Any unit assessments and other types of quizzes in this course are intended to help you to gauge how well you are learning and **do not factor into your final course grade**. You can take these as many times as you want to, until you understand the concepts and material covered. You can see all of these assessments by clicking on Quizzes in the course's navigation bar.

RWM101: Foundations of Real World Math is a **self-paced course**, which means that you can decide when you will start and when you will complete the course. There is no instructor or set schedule to follow. We estimate that the "average" student will take **116 hours** to complete this course. We recommend that you work through the course at a pace that is comfortable for you and allows you to make regular progress. It's a good idea to also schedule your study time in advance and try as best as you can to stick to that schedule.

Learning new material can be challenging, so below we've compiled a few suggested study strategies to help you succeed:

- Take notes on the various terms, practices, and theories that you come across. This can help you put each concept into context, and will create a refresher that you can use to study later on.
- As you work through the materials, take time to test yourself on what you remember and how well you understand the concepts. Reflecting on what you've learned is important for your long-term memory, and will make you more likely to retain the information over time.
- Although you may work through this course completely independently, you may find it helpful to connect with other Saylor Academy students through the discussion forums. You may access the discussion forums at https://discourse.saylor.org.

This course is delivered entirely online. You will be required to have access to a computer or web-capable mobile device and have consistent access to the internet to either view or download the necessary course resources and to attempt any auto-graded course assessments and the final exam.
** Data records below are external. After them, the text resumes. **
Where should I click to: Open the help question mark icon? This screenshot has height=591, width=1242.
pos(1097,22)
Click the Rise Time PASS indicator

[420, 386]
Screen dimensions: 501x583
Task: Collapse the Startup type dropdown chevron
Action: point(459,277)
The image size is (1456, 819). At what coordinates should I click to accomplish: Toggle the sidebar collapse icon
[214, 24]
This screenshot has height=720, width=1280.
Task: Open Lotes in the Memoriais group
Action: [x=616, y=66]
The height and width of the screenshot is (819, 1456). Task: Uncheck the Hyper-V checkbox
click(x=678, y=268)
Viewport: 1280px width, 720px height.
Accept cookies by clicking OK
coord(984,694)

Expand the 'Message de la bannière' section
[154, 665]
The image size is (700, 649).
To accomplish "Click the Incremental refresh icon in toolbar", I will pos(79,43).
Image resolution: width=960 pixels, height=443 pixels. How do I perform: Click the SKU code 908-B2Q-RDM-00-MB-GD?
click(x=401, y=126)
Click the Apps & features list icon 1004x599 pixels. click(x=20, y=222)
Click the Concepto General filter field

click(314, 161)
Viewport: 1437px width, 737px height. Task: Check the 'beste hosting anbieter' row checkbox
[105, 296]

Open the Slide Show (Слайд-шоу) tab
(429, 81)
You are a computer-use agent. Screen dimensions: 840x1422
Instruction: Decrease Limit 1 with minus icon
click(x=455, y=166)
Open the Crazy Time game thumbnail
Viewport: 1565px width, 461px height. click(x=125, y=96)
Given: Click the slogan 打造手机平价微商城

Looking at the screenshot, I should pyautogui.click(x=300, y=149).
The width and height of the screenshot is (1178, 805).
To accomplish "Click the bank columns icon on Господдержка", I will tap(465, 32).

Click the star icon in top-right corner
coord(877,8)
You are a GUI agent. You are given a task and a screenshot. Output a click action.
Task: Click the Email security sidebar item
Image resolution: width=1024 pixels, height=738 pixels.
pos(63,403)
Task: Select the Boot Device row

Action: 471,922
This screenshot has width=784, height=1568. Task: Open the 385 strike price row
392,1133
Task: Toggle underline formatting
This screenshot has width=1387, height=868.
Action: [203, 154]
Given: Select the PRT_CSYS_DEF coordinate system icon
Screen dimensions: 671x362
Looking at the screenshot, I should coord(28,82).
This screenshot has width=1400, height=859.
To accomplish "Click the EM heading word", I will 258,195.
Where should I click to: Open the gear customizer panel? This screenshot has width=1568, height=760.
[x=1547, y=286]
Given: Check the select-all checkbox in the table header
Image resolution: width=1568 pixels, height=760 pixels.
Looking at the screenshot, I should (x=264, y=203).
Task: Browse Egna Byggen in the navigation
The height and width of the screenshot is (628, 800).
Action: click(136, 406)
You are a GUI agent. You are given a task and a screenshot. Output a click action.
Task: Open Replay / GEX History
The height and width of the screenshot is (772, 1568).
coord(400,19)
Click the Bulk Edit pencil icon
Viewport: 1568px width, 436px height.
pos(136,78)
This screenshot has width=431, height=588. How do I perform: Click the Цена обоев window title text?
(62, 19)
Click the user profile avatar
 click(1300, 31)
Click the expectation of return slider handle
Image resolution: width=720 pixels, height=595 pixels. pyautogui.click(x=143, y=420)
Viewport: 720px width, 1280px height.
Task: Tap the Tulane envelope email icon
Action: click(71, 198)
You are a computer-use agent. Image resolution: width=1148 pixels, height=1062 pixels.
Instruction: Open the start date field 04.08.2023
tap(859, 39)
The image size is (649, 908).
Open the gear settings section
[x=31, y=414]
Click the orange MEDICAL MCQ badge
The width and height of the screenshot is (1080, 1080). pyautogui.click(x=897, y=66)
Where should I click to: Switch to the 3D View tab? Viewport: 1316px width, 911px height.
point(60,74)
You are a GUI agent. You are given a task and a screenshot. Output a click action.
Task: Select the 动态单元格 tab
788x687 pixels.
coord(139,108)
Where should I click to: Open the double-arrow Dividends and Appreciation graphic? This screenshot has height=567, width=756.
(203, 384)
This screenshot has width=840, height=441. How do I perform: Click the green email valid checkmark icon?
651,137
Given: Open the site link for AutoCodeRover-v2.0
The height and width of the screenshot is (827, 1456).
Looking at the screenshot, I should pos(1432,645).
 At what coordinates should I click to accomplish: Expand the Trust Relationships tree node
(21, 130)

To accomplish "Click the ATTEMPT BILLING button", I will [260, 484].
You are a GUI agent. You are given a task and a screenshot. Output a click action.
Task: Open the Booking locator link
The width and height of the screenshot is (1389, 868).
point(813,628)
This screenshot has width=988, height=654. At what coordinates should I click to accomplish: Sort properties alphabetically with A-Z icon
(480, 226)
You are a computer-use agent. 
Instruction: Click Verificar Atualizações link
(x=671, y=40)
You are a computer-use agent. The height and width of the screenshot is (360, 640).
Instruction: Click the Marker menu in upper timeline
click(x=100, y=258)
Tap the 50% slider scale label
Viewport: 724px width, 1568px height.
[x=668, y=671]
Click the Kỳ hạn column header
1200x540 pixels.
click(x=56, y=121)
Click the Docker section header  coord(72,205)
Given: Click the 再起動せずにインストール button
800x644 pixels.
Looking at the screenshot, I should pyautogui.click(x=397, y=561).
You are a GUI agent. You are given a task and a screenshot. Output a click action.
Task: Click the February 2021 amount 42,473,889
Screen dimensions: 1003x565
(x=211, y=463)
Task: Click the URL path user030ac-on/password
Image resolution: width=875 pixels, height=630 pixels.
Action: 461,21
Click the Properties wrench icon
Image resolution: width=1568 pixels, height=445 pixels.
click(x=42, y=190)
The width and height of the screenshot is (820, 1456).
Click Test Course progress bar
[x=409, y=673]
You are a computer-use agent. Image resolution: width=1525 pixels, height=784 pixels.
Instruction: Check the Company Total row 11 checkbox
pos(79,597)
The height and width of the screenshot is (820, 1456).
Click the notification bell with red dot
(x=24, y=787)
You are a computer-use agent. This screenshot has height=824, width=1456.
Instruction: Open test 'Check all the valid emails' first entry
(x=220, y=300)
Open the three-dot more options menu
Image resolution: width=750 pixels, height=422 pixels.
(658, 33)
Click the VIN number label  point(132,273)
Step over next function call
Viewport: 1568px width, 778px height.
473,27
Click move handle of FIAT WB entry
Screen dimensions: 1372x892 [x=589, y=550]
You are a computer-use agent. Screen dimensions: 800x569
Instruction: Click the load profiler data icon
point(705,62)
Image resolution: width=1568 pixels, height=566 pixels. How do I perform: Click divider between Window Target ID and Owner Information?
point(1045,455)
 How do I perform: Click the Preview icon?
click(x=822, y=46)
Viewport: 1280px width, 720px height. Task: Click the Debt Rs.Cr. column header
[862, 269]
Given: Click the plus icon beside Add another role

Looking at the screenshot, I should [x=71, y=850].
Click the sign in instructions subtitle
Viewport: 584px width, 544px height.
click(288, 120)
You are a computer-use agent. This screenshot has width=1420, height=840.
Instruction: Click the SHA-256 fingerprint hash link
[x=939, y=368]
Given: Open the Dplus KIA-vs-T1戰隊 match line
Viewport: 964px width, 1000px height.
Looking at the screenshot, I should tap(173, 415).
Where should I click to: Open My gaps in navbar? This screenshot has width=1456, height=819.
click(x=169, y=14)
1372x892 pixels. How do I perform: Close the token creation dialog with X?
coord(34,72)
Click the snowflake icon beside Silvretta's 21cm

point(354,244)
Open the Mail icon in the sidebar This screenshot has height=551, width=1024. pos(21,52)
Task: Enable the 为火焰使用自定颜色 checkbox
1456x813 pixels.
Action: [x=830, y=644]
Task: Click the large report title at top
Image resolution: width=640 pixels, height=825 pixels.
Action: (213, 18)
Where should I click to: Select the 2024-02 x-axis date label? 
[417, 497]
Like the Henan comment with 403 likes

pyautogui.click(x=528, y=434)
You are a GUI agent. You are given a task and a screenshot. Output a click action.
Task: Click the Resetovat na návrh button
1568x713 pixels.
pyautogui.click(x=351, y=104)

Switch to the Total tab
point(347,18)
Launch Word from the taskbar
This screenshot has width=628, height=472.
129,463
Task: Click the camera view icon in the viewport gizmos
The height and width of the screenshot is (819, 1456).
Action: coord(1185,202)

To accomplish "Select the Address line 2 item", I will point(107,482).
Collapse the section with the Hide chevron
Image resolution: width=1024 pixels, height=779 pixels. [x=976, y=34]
- To access the full course including assessments and the final exam, you will need to be logged into your
**Saylor Academy account**and enrolled in the course. If you do not already have an account, you may create one for free here. Although you can access some course resources without logging in to your account, you should log in to maximize your course experience. For example, you cannot take assessments or track your progress unless you are logged in.

For additional guidance, check out Saylor Academy's FAQ.

**This course is entirely free to enroll in and access. **Everything linked in the course, including textbooks, videos, webpages, and activities, are all available for no charge. This course also contains a free final exam and course completion certificate.